_Information shown_
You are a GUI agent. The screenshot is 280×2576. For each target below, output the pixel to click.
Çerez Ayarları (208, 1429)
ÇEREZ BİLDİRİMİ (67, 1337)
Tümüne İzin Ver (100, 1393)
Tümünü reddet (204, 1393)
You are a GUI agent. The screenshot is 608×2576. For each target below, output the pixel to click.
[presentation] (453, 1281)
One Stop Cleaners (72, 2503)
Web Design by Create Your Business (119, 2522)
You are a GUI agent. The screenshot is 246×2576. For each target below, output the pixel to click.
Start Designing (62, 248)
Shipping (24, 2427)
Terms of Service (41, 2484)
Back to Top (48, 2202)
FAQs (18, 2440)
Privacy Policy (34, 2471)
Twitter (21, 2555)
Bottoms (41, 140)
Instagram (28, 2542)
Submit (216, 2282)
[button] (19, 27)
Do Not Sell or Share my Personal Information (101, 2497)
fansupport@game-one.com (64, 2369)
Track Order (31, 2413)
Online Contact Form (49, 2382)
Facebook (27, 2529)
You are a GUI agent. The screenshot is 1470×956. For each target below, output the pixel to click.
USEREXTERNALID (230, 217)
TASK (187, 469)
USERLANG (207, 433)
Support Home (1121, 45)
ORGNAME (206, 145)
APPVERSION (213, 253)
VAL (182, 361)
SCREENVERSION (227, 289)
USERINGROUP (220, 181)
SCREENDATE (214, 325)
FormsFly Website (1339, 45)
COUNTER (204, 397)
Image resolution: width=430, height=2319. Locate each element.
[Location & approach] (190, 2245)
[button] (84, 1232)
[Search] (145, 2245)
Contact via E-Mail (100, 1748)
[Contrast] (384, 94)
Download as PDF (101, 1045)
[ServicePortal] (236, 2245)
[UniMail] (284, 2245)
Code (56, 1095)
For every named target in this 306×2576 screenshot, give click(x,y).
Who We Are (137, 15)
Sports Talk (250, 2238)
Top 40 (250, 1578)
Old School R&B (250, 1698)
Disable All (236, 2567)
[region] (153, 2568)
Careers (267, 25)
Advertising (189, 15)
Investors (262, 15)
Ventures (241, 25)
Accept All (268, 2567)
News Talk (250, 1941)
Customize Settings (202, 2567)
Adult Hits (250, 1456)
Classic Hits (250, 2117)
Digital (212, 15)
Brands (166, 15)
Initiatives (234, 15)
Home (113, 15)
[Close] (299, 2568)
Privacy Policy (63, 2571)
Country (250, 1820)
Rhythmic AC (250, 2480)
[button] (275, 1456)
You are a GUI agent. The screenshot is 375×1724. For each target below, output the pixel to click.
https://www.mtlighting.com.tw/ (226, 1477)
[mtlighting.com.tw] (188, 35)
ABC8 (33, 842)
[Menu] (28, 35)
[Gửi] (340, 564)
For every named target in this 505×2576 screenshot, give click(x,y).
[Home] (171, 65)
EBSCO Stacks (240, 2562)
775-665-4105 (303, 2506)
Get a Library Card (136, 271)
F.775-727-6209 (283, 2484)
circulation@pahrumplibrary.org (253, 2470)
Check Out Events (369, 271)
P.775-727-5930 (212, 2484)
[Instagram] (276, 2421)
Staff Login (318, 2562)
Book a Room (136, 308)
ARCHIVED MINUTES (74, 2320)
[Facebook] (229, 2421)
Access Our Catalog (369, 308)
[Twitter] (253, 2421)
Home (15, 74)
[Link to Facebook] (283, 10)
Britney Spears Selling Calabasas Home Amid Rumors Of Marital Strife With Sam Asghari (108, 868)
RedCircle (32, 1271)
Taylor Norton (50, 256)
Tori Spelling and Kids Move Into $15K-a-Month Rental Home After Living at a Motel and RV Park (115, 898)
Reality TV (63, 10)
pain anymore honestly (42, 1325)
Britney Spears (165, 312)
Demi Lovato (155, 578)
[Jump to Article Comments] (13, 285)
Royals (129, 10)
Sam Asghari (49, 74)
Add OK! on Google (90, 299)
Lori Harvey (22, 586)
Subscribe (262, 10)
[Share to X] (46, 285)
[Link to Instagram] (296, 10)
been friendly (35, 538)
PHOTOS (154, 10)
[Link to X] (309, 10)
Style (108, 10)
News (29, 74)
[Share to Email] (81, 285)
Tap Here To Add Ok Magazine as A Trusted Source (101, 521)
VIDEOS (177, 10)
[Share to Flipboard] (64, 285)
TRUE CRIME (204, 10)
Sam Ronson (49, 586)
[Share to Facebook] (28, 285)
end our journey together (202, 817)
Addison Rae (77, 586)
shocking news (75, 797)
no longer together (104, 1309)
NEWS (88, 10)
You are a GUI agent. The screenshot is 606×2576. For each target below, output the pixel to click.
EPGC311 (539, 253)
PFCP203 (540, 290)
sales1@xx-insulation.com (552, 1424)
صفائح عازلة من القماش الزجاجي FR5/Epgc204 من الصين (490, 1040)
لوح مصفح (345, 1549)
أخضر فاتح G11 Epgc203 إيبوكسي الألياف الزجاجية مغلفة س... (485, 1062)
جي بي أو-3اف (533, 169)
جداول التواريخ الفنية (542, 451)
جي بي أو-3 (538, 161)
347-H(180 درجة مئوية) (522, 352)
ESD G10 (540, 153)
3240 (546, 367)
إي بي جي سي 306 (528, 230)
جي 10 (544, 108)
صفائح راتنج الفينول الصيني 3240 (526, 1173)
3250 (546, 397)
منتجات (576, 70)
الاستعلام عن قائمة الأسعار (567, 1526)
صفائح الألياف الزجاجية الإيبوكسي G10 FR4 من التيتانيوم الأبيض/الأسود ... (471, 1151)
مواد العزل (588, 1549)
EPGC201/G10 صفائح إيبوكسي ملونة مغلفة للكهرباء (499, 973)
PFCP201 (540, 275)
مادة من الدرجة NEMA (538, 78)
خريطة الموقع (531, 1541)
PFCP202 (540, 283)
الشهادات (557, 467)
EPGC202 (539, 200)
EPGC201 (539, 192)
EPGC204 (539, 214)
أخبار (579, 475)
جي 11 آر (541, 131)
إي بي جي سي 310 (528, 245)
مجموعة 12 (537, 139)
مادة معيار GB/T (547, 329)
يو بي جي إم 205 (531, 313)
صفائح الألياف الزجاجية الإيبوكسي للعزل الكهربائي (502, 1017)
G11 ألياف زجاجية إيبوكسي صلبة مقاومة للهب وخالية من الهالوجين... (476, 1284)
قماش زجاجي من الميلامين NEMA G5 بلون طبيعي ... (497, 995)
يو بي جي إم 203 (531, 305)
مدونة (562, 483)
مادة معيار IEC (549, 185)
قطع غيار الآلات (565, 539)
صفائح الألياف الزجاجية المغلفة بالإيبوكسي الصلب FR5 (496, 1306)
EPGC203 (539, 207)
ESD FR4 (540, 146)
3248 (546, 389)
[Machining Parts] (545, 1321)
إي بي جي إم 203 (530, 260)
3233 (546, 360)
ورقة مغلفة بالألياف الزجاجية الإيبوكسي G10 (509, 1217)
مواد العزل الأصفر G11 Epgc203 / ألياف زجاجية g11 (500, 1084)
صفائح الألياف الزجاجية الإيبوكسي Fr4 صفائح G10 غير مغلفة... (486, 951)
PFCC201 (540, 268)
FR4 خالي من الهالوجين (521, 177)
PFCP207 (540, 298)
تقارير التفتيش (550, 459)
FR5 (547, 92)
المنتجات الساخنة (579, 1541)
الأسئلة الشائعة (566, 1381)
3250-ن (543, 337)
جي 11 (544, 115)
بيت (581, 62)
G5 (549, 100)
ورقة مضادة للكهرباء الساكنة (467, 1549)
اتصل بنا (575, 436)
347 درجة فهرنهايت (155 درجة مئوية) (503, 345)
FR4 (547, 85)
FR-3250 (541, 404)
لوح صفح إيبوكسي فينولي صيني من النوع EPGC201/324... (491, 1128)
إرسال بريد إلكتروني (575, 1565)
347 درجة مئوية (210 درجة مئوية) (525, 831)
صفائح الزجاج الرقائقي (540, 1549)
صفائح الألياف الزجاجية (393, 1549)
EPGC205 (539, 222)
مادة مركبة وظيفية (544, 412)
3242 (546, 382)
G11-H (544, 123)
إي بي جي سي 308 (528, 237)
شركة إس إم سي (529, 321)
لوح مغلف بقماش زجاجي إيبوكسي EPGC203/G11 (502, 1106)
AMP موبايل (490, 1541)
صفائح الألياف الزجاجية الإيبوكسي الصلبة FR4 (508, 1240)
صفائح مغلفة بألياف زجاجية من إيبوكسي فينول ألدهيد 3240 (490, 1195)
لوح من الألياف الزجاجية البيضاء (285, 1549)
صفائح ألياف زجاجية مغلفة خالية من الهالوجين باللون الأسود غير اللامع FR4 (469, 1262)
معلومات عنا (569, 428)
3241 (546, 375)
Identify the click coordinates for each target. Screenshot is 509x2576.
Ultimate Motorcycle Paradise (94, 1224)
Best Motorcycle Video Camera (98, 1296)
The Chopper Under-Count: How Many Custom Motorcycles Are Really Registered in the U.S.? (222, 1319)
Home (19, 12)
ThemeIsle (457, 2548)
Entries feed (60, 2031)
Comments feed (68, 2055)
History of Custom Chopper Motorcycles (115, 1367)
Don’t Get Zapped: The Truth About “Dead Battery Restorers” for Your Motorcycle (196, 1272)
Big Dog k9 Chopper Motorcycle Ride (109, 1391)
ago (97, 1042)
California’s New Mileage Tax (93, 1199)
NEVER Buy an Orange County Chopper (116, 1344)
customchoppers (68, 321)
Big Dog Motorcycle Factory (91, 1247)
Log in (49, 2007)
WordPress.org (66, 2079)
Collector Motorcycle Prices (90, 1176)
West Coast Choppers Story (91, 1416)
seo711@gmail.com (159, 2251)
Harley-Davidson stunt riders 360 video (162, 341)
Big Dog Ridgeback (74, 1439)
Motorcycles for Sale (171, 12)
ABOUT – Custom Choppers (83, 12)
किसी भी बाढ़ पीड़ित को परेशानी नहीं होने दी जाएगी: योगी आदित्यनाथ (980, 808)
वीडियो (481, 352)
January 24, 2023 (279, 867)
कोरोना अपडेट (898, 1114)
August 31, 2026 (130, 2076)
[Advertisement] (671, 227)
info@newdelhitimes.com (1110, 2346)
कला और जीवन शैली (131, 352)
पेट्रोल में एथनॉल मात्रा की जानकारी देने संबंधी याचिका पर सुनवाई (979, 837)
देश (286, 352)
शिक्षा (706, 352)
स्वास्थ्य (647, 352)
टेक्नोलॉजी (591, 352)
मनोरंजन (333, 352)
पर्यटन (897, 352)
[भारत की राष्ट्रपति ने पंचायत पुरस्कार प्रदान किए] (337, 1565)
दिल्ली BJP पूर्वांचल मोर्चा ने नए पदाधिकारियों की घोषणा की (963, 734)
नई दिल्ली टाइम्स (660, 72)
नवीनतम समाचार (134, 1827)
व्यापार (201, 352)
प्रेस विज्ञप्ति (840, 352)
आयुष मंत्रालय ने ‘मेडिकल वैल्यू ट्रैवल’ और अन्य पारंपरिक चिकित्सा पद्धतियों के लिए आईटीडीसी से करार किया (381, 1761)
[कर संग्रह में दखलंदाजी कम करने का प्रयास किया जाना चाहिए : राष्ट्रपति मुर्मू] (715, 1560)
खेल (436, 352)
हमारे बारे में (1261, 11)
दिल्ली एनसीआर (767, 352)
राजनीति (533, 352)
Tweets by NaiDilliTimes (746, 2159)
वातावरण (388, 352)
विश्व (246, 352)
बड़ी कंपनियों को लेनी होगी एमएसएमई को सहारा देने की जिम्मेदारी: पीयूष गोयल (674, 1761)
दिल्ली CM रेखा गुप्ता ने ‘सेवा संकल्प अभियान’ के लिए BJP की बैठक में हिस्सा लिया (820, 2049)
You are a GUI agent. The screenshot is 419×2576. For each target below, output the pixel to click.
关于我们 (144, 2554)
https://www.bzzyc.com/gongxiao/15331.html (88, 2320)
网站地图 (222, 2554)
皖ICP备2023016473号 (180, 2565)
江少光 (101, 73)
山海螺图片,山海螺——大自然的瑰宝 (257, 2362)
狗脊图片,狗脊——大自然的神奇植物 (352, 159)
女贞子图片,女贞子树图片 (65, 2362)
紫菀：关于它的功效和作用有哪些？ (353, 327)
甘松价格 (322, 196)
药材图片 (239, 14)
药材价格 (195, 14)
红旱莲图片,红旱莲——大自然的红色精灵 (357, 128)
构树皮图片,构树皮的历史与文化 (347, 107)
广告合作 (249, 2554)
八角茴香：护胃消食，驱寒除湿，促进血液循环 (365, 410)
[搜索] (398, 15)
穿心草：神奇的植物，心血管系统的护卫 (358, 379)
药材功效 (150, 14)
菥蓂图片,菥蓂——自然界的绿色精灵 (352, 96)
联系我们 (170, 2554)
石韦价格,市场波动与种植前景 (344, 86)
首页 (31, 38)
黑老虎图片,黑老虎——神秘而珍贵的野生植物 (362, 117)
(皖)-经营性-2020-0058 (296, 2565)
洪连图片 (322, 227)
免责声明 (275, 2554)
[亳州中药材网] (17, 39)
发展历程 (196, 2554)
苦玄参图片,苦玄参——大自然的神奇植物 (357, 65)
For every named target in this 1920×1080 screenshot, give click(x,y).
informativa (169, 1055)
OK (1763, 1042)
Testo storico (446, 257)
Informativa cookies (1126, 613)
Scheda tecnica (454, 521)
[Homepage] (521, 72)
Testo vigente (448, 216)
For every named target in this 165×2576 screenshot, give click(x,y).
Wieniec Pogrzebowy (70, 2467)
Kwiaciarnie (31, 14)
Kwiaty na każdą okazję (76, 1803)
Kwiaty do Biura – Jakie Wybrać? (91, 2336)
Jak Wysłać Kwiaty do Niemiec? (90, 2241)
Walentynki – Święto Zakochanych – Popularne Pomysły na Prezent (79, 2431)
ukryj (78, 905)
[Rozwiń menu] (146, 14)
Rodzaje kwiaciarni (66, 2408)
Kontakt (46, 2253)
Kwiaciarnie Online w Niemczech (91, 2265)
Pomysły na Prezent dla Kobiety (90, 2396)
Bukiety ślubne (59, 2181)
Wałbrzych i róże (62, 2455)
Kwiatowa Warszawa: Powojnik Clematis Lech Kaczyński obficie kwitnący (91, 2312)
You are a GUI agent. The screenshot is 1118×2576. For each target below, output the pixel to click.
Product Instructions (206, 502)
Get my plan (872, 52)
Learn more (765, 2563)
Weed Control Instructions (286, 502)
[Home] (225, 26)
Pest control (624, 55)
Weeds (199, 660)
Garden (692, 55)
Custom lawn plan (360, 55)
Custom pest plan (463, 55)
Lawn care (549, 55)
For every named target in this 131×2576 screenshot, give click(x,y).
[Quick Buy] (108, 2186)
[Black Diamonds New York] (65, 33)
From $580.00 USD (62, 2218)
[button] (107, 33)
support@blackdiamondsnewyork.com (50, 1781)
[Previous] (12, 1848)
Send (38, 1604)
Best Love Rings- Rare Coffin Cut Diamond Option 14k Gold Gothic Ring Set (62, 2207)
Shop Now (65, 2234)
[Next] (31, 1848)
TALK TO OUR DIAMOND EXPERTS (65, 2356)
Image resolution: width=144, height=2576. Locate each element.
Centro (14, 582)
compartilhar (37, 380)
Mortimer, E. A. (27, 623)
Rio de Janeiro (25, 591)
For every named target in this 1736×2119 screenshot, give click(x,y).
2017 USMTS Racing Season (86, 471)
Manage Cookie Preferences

_Assignment_
Using the data above, print exactly the lines from the line that contains "पर्यटन (897, 352)" through the line that contains "आयुष मंत्रालय ने", with both included.

_Task answer_
पर्यटन (897, 352)
[भारत की राष्ट्रपति ने पंचायत पुरस्कार प्रदान किए] (337, 1565)
दिल्ली BJP पूर्वांचल मोर्चा ने नए पदाधिकारियों की घोषणा की (963, 734)
नई दिल्ली टाइम्स (660, 72)
नवीनतम समाचार (134, 1827)
व्यापार (201, 352)
प्रेस विज्ञप्ति (840, 352)
आयुष मंत्रालय ने ‘मेडिकल वैल्यू ट्रैवल’ और अन्य पारंपरिक चिकित्सा पद्धतियों के लिए आईटीडीसी से करार किया (381, 1761)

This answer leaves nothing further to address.